Nel suo testamento, scritto nove anni prima di morire, chiese di riportare queste parole sulla sua tomba. Un sogno di eternità che, a quanto pare, resterà nel groviglio di carte a cui confidò "il sogno intimo, arcano" di una vita vissuta nel silenzio, senza le dichiarazioni di stima e di affetto di una Mottola che davvero poco ha fatto per questo suo poeta.
Mottola infatti non sa nulla, Mottola se ne infischia. Tutto va come sempre, anzi meglio, specie quando di mezzo c'è il ricordo di quello, che tra mille controversie, è il suo unico "genius loci": una figura che ha impersonato e raccontato in modi e forme diverse l’identità, le contraddizioni, le significative vicende storiche e umane di una cittadina della profonda provincia meridionale.
Mi è capitato di avvicinarmi a questa figura qualche mese fa, giacché il suo nome aleggia ancora nei racconti di chi, prima della sua morte, lo ricorda come direttore della biblioteca comunale "Vito Sansonetti", di cui è stato anche il fondatore. Ma se qualche adulto di oggi rammenta ancora di quel novantenne reazionario, lo stesso non si può dire dei più giovani, che malgrado un istituto scolastico dedicato alla memoria di "don Michele", ignorano l'esistenza di questo illustre concittadino che al suo tempo frequentò anche Pascoli e Croce.

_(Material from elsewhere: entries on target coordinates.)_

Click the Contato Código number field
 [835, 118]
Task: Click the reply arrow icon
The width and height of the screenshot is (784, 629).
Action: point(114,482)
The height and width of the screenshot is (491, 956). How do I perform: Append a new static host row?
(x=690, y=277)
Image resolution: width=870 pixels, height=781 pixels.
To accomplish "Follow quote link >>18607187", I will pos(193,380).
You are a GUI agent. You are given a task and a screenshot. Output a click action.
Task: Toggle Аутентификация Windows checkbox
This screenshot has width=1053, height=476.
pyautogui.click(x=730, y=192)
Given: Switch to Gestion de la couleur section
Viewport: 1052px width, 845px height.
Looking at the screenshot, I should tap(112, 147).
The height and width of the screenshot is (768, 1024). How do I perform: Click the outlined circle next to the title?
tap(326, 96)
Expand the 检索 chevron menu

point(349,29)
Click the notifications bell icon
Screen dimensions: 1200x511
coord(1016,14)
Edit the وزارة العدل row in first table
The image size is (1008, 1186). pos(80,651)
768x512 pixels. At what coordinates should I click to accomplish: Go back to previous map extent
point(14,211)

«Ma chi era Michele Lentini?», siamo andati a chiederlo alla pronipote Giulia Carriero, ciò che resta della sua famiglia, divisa al più tra morti premature e matrimoni non consumati. L’abbiamo incontrata in un pomeriggio d'estate, in una stanza con le pareti ricoperte di libri, dove le tende sono appena mosse da un alito di vento che accompagna i raggi di sole che filtrano tra persiane accostate.
Sulle pareti, invece, spiccano i cimeli di "zio Chele" gerarca fascista e accademico, un titolo che - mi dicono - si guadagnò sotto le camicie nere. Tra le memorie più interessanti, un quadro che - come per una strana analogia col Carducci - racconta con la poesia "Il ricordo" la morte prematura del figlio Dante. Anche a lui, come al "fior della pianta" dell'autore di Odi Barbare, era stato imposto lo stesso nome di quell'Alighieri che giusto qualche secolo prima aveva scritto la Divina Commedia.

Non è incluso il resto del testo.